→ TASK INPUT:
--- START ---

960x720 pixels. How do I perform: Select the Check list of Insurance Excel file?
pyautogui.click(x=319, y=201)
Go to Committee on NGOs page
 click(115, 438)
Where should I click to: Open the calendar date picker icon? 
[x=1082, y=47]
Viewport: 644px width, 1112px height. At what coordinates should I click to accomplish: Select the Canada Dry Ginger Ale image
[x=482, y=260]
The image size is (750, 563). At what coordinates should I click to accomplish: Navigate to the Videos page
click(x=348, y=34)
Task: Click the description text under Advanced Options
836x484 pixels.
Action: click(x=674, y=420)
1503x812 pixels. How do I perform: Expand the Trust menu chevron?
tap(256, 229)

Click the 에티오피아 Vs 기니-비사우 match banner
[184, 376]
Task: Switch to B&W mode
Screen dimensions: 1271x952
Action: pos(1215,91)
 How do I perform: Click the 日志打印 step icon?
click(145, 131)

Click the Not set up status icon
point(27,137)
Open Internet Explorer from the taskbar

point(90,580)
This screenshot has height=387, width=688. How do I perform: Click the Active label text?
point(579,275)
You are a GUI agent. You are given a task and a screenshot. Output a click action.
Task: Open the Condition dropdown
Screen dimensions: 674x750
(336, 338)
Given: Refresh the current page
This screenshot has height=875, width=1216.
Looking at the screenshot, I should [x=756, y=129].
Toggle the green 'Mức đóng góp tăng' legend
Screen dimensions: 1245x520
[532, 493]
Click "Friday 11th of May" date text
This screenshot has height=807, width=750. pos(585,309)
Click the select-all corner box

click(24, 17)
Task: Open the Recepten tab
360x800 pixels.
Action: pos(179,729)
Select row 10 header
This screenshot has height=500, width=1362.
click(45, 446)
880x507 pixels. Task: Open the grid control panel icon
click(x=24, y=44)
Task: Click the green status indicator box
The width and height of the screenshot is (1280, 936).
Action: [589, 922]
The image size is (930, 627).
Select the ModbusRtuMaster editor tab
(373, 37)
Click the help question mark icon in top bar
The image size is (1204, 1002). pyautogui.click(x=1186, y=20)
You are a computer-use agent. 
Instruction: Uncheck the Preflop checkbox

--- END ---

Your reply should consist of a single number, the count of lines in the records above that contain the string "agent".

→ SOLUTION TO THIS EXERCISE: 2